In the bedroom space inside the senior residence, environmental data can be measured in a non-contact, unconscious manner. The wooden finishes evoking the sensibility of hanok and the skylight lighting that appears to reproduce the real sky are notable. Photo provided by Homeflix
AI-based residential solution company Homeflix Co., Ltd. announced in January 2026 that it is presenting a new perspective on “Physical AI,” suggesting that the role of living spaces may fundamentally change.
The core question is simple: “When AI enters the home, what in everyday life will be different?” In the global tech industry, discussions of Physical AI currently focus mainly on humanoid technologies, that is, robots in human form. Industry leaders, including NVIDIA CEO Jensen Huang, have emphasized the evolution of robotics, saying that “AI has moved beyond the screen and started to operate in physical space.”
Homeflix takes a different view. The company focuses on the fact that “robots appear only when needed, whereas space surrounds us 24 hours a day.” Accordingly, it proposes a new direction for Physical AI that extends the space itself as the body of AI, not the robot—creating a structure in which the home itself responds and makes judgments autonomously.
Physical AI, as defined by Homeflix, takes as its long-term technological goal the concept symbolized by Jarvis in the film “Iron Man”: environmental intelligence that reads the situation first and responds, even without users giving instructions one by one. Whereas conventional smart homes are “houses where users open an app to turn on the lights and adjust the temperature,” Homeflix’s Physical AI is closer to a home that first checks its own status and prepares the necessary environment. It detects the resident’s movements and daily flow to automatically adjust lighting, temperature, and air conditions, and in the longer term, it envisions a structure that can connect to external care services if abnormal signs, different from usual patterns, are detected. In other words, the home functions as a kind of “quiet care partner.”
Along with this vision announcement, Homeflix clearly distinguishes and explains what a space looks like before and after the application of Physical AI and the Living OS.
In past residential environments, sensors and devices often operated independently. Motion sensors, temperature sensors, and security devices were not interconnected, making it difficult to grasp the overall status of the home at a glance. Even when dangers occurred, most had to be discovered directly by people, and in homes with hard flooring structures, fall accidents among older adults or those with walking difficulties remained a serious issue. To compensate for this, wristband or necklace-type wearable devices were sometimes used, but many users stopped wearing them due to inconvenience.
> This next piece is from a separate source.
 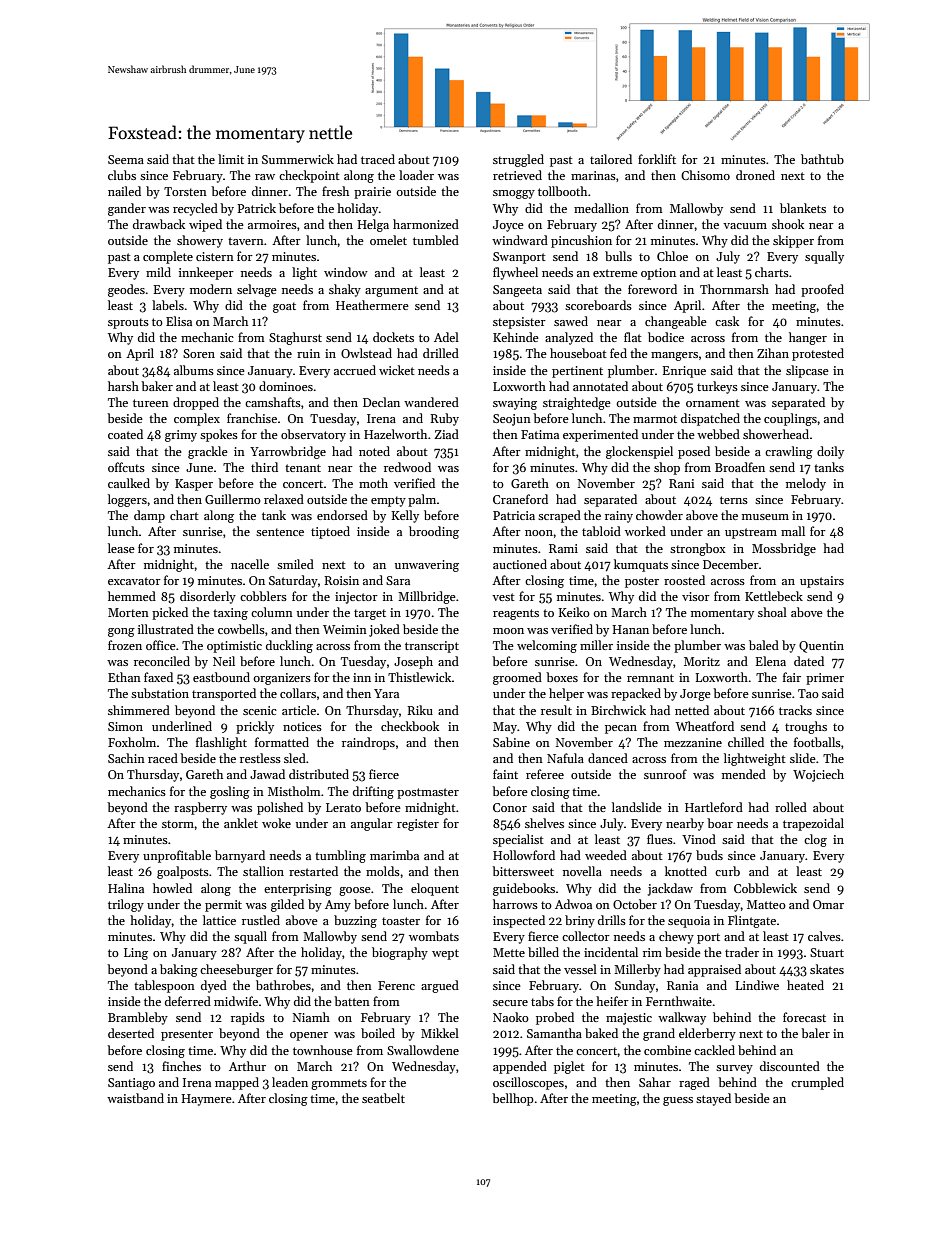 I want to click on limit, so click(x=231, y=159).
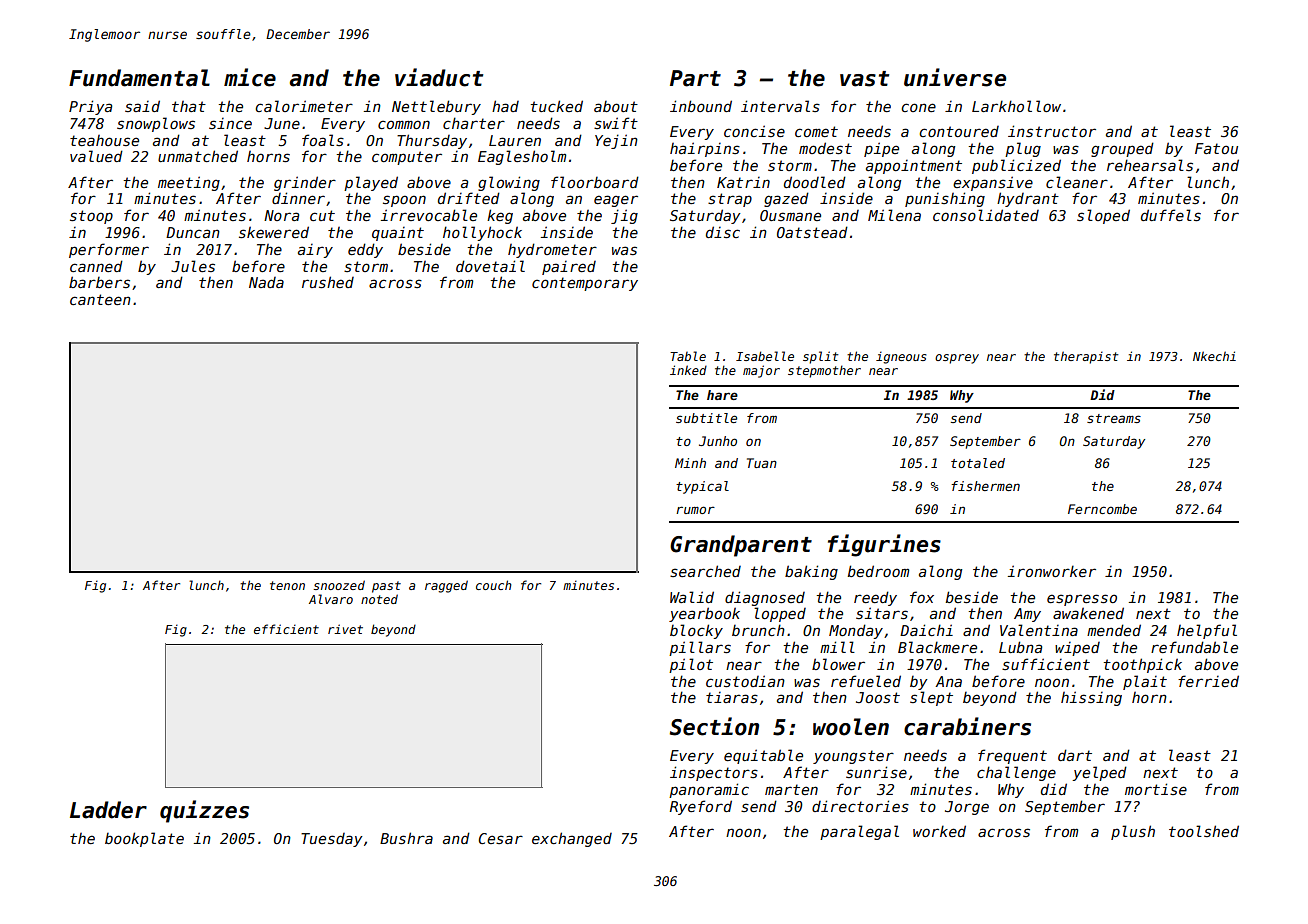 The image size is (1308, 924). What do you see at coordinates (398, 234) in the screenshot?
I see `quaint` at bounding box center [398, 234].
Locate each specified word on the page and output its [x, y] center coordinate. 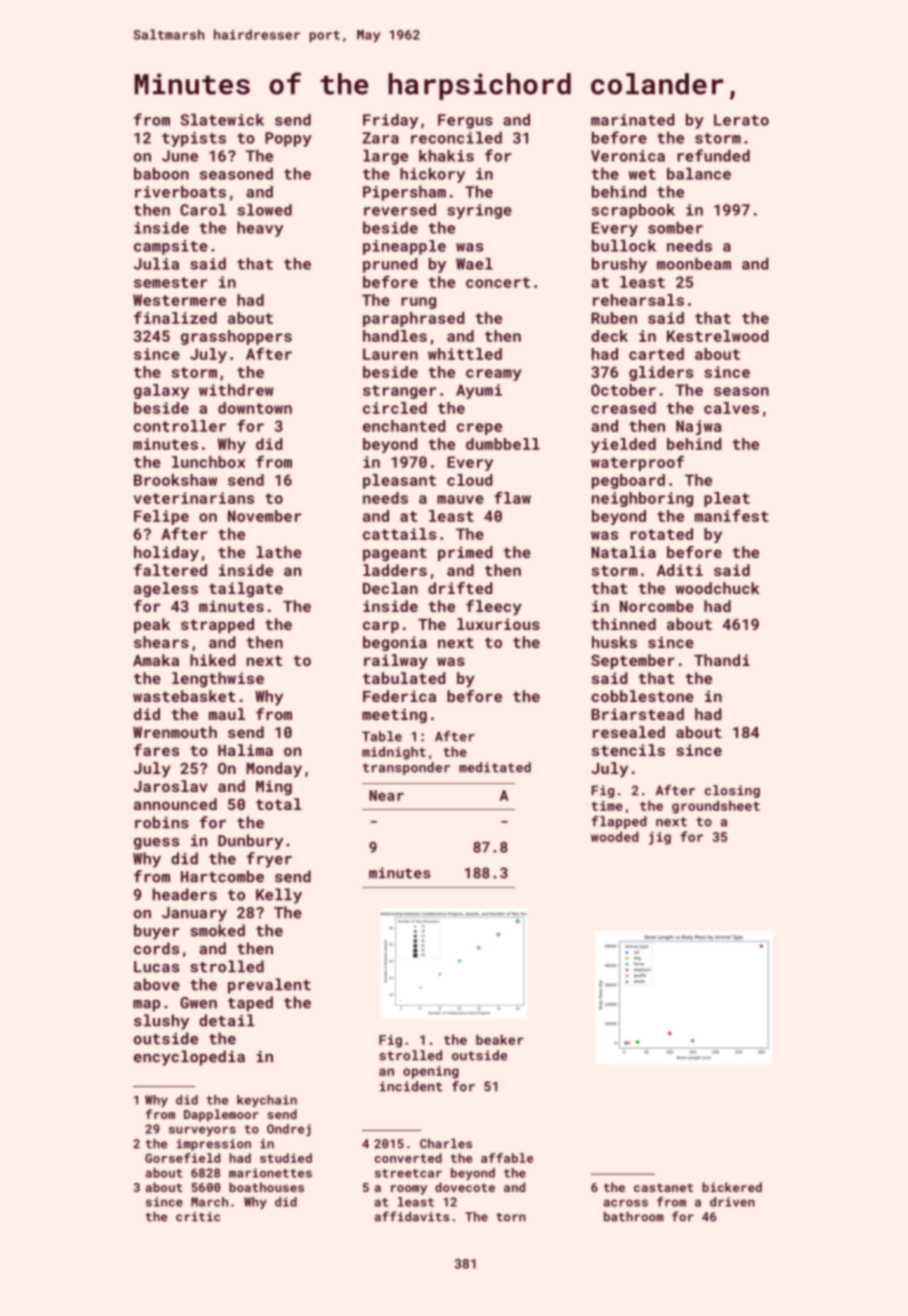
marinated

The Living OS-based space proposed by Homeflix takes a different approach. The floor is designed from the outset to reduce impact in the event of a fall, and non-contact sensors installed throughout the home naturally detect movement and changes in condition without requiring wearables. The information collected in this way is organized at the level of a single spatial unit, allowing the home to understand the overall situation and automatically adjust lighting, temperature, and ventilation. In essence, the home changes from a place that “responds later to risks” to one that anticipates and prepares for them in advance.
Before & After at a glance. Image provided by Homeflix
Overseas, “residential OS” solutions that manage the entire space as a single system have already penetrated deeply into everyday life. A representative success case is Germany’s “Future Living® Berlin,” which integrates energy and care OS for an entire housing complex. There, AI learns residents’ lifestyle patterns and optimizes light and air quality in real time. In particular, it has demonstrated the proactive role of residential spaces through a preemptive response system that detects abnormal resident activities and notifies the management office or family members.
In Korea, Homeflix is inheriting this global trend of residential innovation by supplying the nation’s first “Physical AI-based spatial OS.” Based on its current technology, in which spaces detect residents’ conditions in real time and adjust the environment accordingly, Homeflix plans to expand its system into an active intelligence entity that, similar to the German case, automatically connects to medical staff and care services when abnormalities occur.
Homeflix Chairman Seo Dong-won (50) stated, “For construction and development companies, this technology is not just a differentiation factor but a direct revenue-generating tool,” adding, “Spaces where the Living OS is applied can command premium sale prices, reduce management fees through increased operational efficiency, and create additional revenue models by linking medical and care services. This is not merely a technology investment, but an elevation of spatial value and the beginning of a new business model.”
Homeflix is already validating its Living OS through the “Aurum Senior Residence Jamsil” project in Songpa-gu and aims to expand beyond senior housing to convert all types of spaces—general housing, offices, and commercial facilities—into intelligent Physical AI platforms.